▸ **Extrait du texte**:
══════════════════════════════

Nous voulions faire quelque chose de vraiment spécial pour notre premier concert. Nous avons dit à Mercury, notre maison de disque, que notre premier show devrait être remarquable et nous avons pensé à cette idée parmi un tas d’autres, moins évidentes à réaliser. Nous leur avons dit « projetons notre musique dans l’espace ! ». La retransmission du show, plutôt que d’être dirigée directement vers un récepteur ou un satellite, a été envoyée dans l’espace, et l’idée que notre musique puisse voyager indéfiniment dans le vide nous plait beaucoup.

Cela n’a pas posé de problèmes à la NASA ou à Mercury ?

Aucun. Ils ont quand même dit non à certaines de nos idées, comme jouer nos chansons sans gravité ! Nous voulions faire un concert avec une gravité zéro, comme les entraînements d’astronautes dans les airbus 0G en invitant plein de journalistes en apesanteur. Mais cela aurait coûté 4 ou 5000£ par passager ! Donc ils ont refusé... peut-être qu’après quelques albums vendus, ils accepteront !

══════════════════════════════

▸ **Matériel fourni**:
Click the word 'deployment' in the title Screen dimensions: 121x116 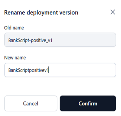tap(42, 13)
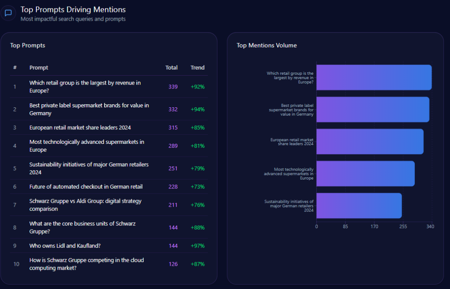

══════════════════════════════

▸ **Consigne**:
D'après l'extrait sur le premier concert, combien aurait coûté chaque passager du concert en apesanteur ? Le matériel fourni n'a aucun lien avec l'extrait.

▸ **Résultat attendu**:
4 ou 5000 £ par passager.